Another seminal insight, we, by genetics are a family and tribal species.
The concept of large nation states is a recent invention grafted onto us by
the dictates of the agricultural revolution which led to the concept of
hoarding food.  For a million years, food was free, nature provided it and
if you were hungry, you went out and got some.  If you brought back a deer,
it was useless to consider sitting in your tent hoarding it while members of
your family and tribe went hungry.  That is our genetic experience.

Wilson:

FORBES is a business magazine. What does this mean for business? Wilson: "As
a corporation grows, I would guess you would want squad-or company-sized
teams of people who know each other well and who feel the effort of the team
redounds to their own welfare.

"In any organization people are driven by a need for competition, and also
to cooperate. At a university nothing gets done—because you're loaded with
competition but there's little cooperation. Universities are not organized
to encourage both. There are rarely squad- or even company-sized bodies
within academic institutions. I think it was a former Yale president who
said, 'Scholars come to university to disagree.'"

Thomas:

So the end is in sight.

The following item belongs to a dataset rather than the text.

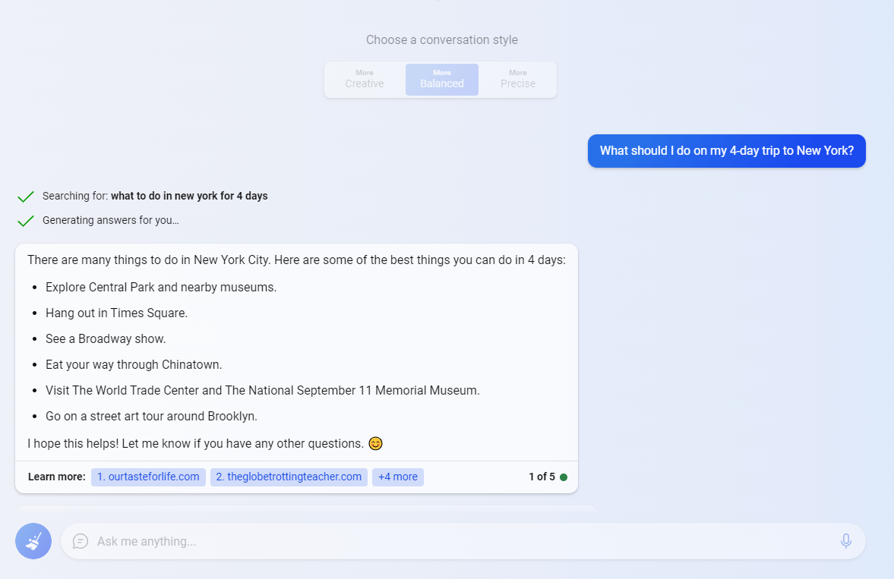Click the blue 4-day trip question bubble
Viewport: 894px width, 579px height.
pyautogui.click(x=726, y=151)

What is my point?  It is not necessarily
maliciousness that has created the present mess.  It is a conflict between
our genetic programming for family and tribal survival that provides the
basic incentive for abuse.  Milton Friedman's theories came out the
University environment, an overly competitive society in which different
tribes of economists compete for fame, prestige and personal safety of their
tribal members.  It was adopted by relatively small tribal groupings of
party strategists in political parties that became governments.  It found
favour among the tribal energies of Central Bank directors and was supported
by various tribal societies of CEO's, the wealthy and the acquisitive.  Each
of these small groupings consist of a tribal entity, and so, much like a
tribe that controls a stream within a dry territory, these various tribal
groups are basically interested in only protecting what is theirs.

For the rest of us, we have been disenfranchised of our family groups.  We
have been made citizens, not tribal members.  We have lost our will to fight
and organize as a tribe because of the concept of nationalism, which leveled
us from the self interest of our family and tribe to the abstract concept of
citizen supporting the state.  The big problem is that our rulers have
stayed tribal while denying us the ability to stay tribal.  They do not know
it consciously, but they are acting in intensely tribal ways.

And now back to the concept of a Basic Income.  Why is it resisted so
vehemently by governments, Central Banks and the wealthy.  Because it would
remove the control they exercise through controlling the food.  And at a gut
level, they see that this lack of control of the food, will empower other
tribes to form and challenge them.  In self defense, they resist.  It all
happens at the level of the gut and a million years of existence in family
and tribal units encoded in our genes - just as the propensity for language
accumulation is encoded in our genes.